The term “load balancing” refers to distributing processing and communications activity evenly across a network so that no single device is overwhelmed. This may happen where the number of requests made to a server and the number of responses from the server is unpredictable. One solution for busy Web services is typically to use two or more Web servers to run Web services in a load balancing scheme. Requests are distributed equally across the bank of servers so no single server is overwhelmed and forced to deny requests because of lack of processing capacity. No further detail of load balancers is shown since these are generally understood by persons skilled in the art.

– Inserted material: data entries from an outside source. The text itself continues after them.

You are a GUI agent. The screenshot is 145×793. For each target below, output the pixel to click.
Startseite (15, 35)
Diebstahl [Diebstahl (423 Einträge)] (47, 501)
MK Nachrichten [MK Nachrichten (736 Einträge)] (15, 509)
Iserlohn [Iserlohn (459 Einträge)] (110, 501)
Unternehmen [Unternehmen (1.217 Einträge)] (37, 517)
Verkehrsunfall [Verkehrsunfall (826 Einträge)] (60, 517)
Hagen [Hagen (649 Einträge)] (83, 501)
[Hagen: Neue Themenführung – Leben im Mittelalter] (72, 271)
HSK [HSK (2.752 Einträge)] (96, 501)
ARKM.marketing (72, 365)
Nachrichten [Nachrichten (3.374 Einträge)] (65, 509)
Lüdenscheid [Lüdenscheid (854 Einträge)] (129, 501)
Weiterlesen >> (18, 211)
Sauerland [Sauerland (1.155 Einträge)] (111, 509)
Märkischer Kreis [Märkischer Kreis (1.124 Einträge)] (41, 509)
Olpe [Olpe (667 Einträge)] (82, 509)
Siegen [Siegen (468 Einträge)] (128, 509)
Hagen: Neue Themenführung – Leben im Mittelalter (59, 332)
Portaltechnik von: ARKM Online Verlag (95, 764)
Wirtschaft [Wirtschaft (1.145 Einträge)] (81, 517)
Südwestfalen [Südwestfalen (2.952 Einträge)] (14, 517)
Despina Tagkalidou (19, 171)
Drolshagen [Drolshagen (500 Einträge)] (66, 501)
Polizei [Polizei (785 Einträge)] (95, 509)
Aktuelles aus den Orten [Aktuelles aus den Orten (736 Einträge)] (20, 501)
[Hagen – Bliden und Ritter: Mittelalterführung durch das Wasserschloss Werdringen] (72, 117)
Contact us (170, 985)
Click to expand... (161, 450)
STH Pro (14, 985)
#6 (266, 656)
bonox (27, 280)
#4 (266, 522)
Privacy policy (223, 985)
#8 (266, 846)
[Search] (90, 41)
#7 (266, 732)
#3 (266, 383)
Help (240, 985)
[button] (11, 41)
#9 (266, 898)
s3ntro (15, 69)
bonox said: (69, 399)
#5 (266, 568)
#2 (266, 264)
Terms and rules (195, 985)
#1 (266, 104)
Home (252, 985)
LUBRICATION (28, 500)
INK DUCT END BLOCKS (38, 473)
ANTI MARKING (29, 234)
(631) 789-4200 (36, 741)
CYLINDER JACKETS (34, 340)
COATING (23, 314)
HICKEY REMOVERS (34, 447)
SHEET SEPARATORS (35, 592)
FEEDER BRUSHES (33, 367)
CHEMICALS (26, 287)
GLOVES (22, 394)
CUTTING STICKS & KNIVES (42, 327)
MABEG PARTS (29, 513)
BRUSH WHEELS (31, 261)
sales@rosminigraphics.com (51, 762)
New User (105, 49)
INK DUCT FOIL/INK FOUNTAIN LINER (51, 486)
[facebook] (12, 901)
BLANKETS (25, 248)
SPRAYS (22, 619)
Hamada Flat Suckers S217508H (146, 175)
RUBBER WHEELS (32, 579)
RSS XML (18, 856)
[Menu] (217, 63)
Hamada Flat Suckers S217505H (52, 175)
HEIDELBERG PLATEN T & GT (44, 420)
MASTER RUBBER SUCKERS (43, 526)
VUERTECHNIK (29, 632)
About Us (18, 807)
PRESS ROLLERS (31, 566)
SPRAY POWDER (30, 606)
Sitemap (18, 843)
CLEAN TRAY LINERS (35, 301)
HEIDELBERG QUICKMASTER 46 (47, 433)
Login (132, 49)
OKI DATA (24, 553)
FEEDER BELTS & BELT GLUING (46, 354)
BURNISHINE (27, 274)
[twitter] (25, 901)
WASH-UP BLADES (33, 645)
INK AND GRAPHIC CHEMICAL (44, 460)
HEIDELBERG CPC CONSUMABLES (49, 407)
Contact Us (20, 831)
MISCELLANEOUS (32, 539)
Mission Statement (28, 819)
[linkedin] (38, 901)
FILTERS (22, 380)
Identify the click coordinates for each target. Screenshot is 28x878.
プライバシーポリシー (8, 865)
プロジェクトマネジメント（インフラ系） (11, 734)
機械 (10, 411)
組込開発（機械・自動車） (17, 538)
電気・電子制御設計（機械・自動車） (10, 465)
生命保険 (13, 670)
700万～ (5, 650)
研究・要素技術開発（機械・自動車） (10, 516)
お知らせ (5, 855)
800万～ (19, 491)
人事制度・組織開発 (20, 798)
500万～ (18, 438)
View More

As an advantage over the prior art, the method described and claimed herein utilizes a Web service to unify numerous complex steps and insure proper interface between otherwise potentially incompatible software and hardware modules which can be distributed at various remote locations. License clearing and delivery may then be performed seamlessly and transparently to a virtually unlimited number of devices connected by IP networks. Absent the method described herein it would not be possible to synchronize, scale and load-balance operation of various activities to achieve seamless and transparent license clearing and delivery to virtually unlimited number of devices connected by IP networks.
While various embodiments of the invention have been described, it will be apparent to those of ordinary skill in the art that many more embodiments and implementations are possible that are within the scope of this invention.